From third millennium Mesopotamia to Imperial Rome, access to divination has been strenuously controlled by many regimes with state religions. Depending upon the strength of public belief, a prediction of the fall of a ruler or a drastic social change could become a self-fulfilling prophecy. So it is no surprise that many aspiring outsiders should have found in haruspicy the key to a better life within the Roman state, while many ethnic Etruscans may have taken advantage of the high regard for their traditions that Romans voiced, especially after the Etruscan cities had been subjugated. But the epitaphs and votive dedications of over 100 such men, covering six centuries of Roman rule, betray a broad spectrum of piety and civic service, and none of the cynicism of Cato’s and Cicero’s views on those who claimed to read the gods’ will in victims’ livers.

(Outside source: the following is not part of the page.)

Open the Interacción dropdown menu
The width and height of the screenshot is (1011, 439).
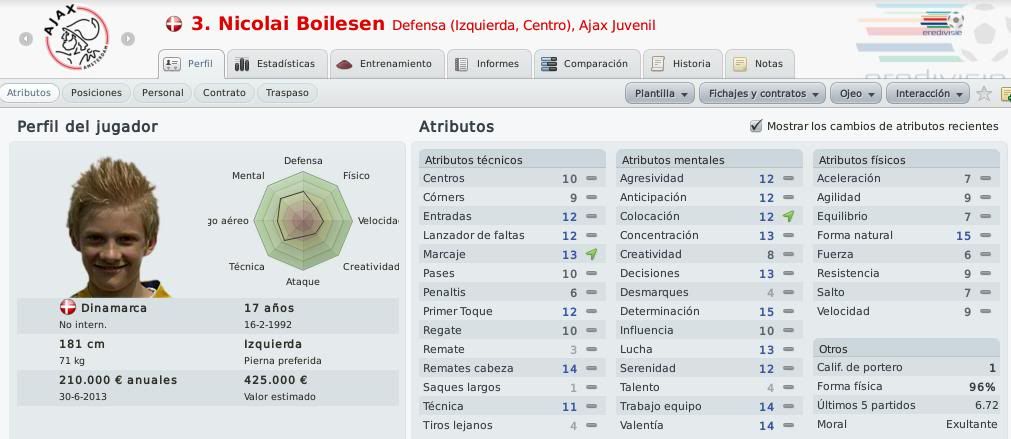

This catalogue of the evidence for individual haruspices in literature and epigraphic finds results from H.’s dissertation. It should prove to be an invaluable reference tool for anyone studying Etruscan or Roman religion, demography and society during the Late Republic and Empire. Since the Prosopographie is essentially a critical listing of documents, readers may need to consult simultaneously the analytical and synthetic works of Haack and her dissertation director, Dominique Briquel, listed in the bibliography (151-172).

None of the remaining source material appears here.